Sunday 17 January 2021

Still Going Down A Storm

Many of those who are outraged at the storming of the Capitol said no such thing about Ukraine. But nor did they about Venezuela or Bolivia, and no one is mentioning those. Yet those, too, involved genuine, flag-waving Nazis. We are oddly blind to Latin America, with which we have longstanding ties, and which is the continent of origin of sizeable and growing communities in Britain. Those two connected facts have been crucial to the emergence of an autonomous Left, initially in London and increasingly throughout the country.

Today was a big day in the rise of the autonomous Left, with the launch of Jeremy Corbyn's Project for Peace and Justice. It has made a very good start; only satirically could one attempt to imagine that either Boris Johnson or Keir Starmer might address tens of thousands of people, or be supported in so doing by figures of the weight of Ronnie Kasrils, Yanis Varoufakis, and the real, live, actual Noam Chomsky.

It is mildly Greeny, but we can work on that; Corbyn has been a friend of the coalfields a lot longer than he has been a friend of the well-meaning posh kiddies. The rest is excellent. Except that it is wrong to campaign against News UK TV and against GB News. Instead, you should be trying to get on them. It is not as if you get on Sky, or ITN, or the BBC. If you did not want the gigs, then others of us on the Left would gladly take them.

Corbyn has a more sophisticated appreciation of Latin America than any other member of the House of Commons, just as he has a longer record of support for communities of colour than any other MP of any colour, and just as he has a standing within the liberation struggle of the Global South that is unmatched by any other British politician, living or dead. That was why race was central to his first defenestration, and will be central to the attempt at his second defenestration.

The Labour Party was founded to ensure that the spoils of the British Empire were dispersed among certain inhabitants of Great Britain. Once, at least in theory, that was the working class, especially the industrial working class. Today, it is the public sector middle class. And today, the Empire means the practically unregulated state within the state that is the City of London, together with its network of tax havens under a decidedly hands off version of British sovereignty, laundering the money of all the worst people in the world.

Corporations that are clearly American to the naked eye prefer those arrangements to the relatively robust regulatory regime on Wall Street. Out of the savings, they make eye-watering donations to both of the main political parties in the United States, thereby guaranteeing themselves the use of the military force for which they do not condescend to pay by paying their taxes in full, if at all. Labour therefore supports the projection of that force in those interests, including tag-along British participation in that projection.

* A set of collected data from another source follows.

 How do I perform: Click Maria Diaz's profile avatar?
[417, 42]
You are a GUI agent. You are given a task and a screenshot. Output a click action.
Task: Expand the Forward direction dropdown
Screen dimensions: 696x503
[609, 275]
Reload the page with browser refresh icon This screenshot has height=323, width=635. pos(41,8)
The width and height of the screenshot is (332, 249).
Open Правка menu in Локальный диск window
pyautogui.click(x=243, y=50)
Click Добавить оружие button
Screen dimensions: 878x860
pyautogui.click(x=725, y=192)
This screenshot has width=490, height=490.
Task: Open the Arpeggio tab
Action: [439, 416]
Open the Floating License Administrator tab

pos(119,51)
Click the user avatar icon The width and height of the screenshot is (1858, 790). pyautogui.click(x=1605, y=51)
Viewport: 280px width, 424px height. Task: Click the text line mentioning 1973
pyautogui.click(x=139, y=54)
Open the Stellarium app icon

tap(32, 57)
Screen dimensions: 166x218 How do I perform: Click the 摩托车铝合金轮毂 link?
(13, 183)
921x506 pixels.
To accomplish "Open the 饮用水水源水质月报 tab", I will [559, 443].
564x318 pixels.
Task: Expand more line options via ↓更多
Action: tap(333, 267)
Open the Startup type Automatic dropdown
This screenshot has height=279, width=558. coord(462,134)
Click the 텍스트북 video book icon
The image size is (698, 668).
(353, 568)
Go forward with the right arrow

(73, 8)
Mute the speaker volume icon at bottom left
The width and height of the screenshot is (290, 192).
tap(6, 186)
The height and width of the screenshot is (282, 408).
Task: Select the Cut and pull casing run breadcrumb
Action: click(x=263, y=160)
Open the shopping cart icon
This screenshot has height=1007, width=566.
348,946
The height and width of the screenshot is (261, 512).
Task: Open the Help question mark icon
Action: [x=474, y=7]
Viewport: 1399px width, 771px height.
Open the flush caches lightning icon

But in the present century, Britain has become unique in its superdiversity, with people from everywhere, found everywhere. People living permanently in Britain have roots in every inhabited territory on the planet, and such people are found in every village in Britain. Every ward contains voters with political ties to the liberation struggle of the Global South, that liberation being from the regime to which the City and its tax havens are fundamental. Though old, white and upper-middle-class, Corbyn has brought those concerns into anything like the political mainstream for the first time.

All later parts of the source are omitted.